Adams looks to house migrants in private homes, houses of worship
New York City Mayor Eric Adams (D) on Monday unveiled a plan for houses of worship to shelter migrants in the city as Republican governors of Southern border states send migrants north to New York.
“As we continue to tackle this humanitarian crisis, I’m proud that through this new partnership with New York Disaster Interfaith Services, New York City’s faith community will be able to provide shelter to asylum-seekers in need at houses of worship throughout the five boroughs,” Adams said in a Monday announcement.
The two-year partnership will allow up to 50 houses of worship or other faith-based spaces to offer overnight shelter for up to 19 single adult men at each location, according to a release from the mayor’s office.
The faith-based spaces will continue to offer their normal activities during the day, and the city will open five “daytime centers” for programming during the day.
The program will increase the city’s space for migrants by nearly 1,000 beds and will “connect asylum seekers with local communities.”
Adams also said Monday that it’s his “vision” to “take the next step to … faith-based locales and then move to a private residence.”
“There are residents who are suffering right now because of economic challenges.

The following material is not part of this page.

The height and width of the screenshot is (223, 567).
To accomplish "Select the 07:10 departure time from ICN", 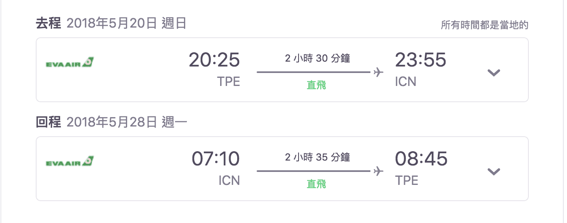I will (x=216, y=159).
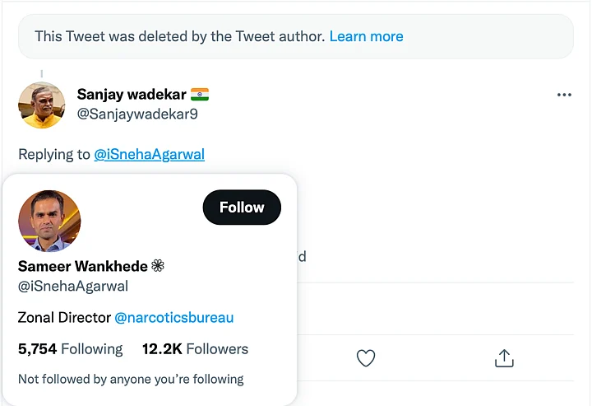View the 12.2K Followers list
This screenshot has width=592, height=406.
(x=195, y=349)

They have spare rooms,” Adams said.
If there’s a way around certain rules, he said, “we can take that $4.2 billion — $4.3 [billion] maybe, now — that we potentially may have to spend and we can put it back in the pockets of everyday New Yorkers, everyday houses of worship, instead of putting it in the pockets of corporations.”
The city continues to care for more than 46,000 asylum-seekers, according to the mayor’s office.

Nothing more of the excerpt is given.